**Work task:** Using the entries below, transcribe exactly the line containing "Screen dimensions: 1000x594" and each line that follows it to the end.

(Records from a data source)
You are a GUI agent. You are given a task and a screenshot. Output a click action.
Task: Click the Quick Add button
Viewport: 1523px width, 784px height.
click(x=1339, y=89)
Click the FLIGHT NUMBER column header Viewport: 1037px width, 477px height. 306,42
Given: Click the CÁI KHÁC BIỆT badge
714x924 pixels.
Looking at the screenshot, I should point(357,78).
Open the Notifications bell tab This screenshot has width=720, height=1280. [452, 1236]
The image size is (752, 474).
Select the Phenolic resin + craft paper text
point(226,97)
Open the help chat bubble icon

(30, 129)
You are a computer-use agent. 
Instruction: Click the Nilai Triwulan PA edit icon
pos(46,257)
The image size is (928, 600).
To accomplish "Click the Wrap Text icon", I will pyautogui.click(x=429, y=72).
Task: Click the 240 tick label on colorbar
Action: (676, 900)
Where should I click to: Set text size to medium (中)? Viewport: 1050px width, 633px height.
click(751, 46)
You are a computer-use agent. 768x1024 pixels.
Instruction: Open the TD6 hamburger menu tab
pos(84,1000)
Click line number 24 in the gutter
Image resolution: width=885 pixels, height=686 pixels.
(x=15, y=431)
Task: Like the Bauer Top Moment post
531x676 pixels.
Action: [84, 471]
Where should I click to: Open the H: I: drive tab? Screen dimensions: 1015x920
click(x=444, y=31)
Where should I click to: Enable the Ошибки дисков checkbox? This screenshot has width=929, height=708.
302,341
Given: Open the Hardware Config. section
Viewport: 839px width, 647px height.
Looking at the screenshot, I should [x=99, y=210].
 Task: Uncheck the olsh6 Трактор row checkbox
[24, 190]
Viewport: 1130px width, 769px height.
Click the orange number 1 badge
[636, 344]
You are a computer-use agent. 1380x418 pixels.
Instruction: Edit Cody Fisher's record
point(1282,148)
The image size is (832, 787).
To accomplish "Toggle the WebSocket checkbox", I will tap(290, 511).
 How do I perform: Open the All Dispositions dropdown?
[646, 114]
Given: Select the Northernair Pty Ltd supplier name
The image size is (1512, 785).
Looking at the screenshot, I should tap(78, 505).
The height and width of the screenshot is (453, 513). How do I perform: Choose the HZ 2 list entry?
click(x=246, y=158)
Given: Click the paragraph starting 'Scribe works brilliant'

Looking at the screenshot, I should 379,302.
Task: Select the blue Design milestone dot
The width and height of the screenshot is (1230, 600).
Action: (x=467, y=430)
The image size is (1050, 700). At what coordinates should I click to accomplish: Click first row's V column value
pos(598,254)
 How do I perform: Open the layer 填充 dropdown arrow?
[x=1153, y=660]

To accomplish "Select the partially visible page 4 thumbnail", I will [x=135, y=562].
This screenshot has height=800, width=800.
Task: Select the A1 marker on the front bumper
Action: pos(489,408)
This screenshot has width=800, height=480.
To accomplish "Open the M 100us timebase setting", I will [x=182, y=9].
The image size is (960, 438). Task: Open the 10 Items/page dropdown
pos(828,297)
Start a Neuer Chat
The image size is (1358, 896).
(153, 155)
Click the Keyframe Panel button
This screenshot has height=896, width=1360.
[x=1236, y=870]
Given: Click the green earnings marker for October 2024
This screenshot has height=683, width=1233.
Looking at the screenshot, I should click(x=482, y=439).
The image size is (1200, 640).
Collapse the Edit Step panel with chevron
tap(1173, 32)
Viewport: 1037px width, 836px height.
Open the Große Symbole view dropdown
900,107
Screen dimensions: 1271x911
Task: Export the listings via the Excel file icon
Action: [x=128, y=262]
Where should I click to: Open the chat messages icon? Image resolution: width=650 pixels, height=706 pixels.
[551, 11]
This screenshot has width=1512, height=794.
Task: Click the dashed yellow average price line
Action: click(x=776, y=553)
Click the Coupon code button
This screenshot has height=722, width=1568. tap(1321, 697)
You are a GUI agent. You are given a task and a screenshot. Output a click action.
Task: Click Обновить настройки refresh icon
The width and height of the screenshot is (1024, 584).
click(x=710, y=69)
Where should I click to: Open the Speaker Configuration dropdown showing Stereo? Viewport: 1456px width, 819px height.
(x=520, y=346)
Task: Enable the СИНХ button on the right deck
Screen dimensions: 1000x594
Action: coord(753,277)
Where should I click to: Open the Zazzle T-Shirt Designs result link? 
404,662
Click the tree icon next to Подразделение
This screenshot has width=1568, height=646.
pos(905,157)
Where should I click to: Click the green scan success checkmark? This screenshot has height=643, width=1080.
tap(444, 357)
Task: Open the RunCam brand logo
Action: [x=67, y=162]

**Solution to the problem:**
Screen dimensions: 1000x594
Action: coord(753,277)
Where should I click to: Open the Zazzle T-Shirt Designs result link? 
404,662
Click the tree icon next to Подразделение
This screenshot has width=1568, height=646.
pos(905,157)
Where should I click to: Click the green scan success checkmark? This screenshot has height=643, width=1080.
tap(444, 357)
Task: Open the RunCam brand logo
Action: [x=67, y=162]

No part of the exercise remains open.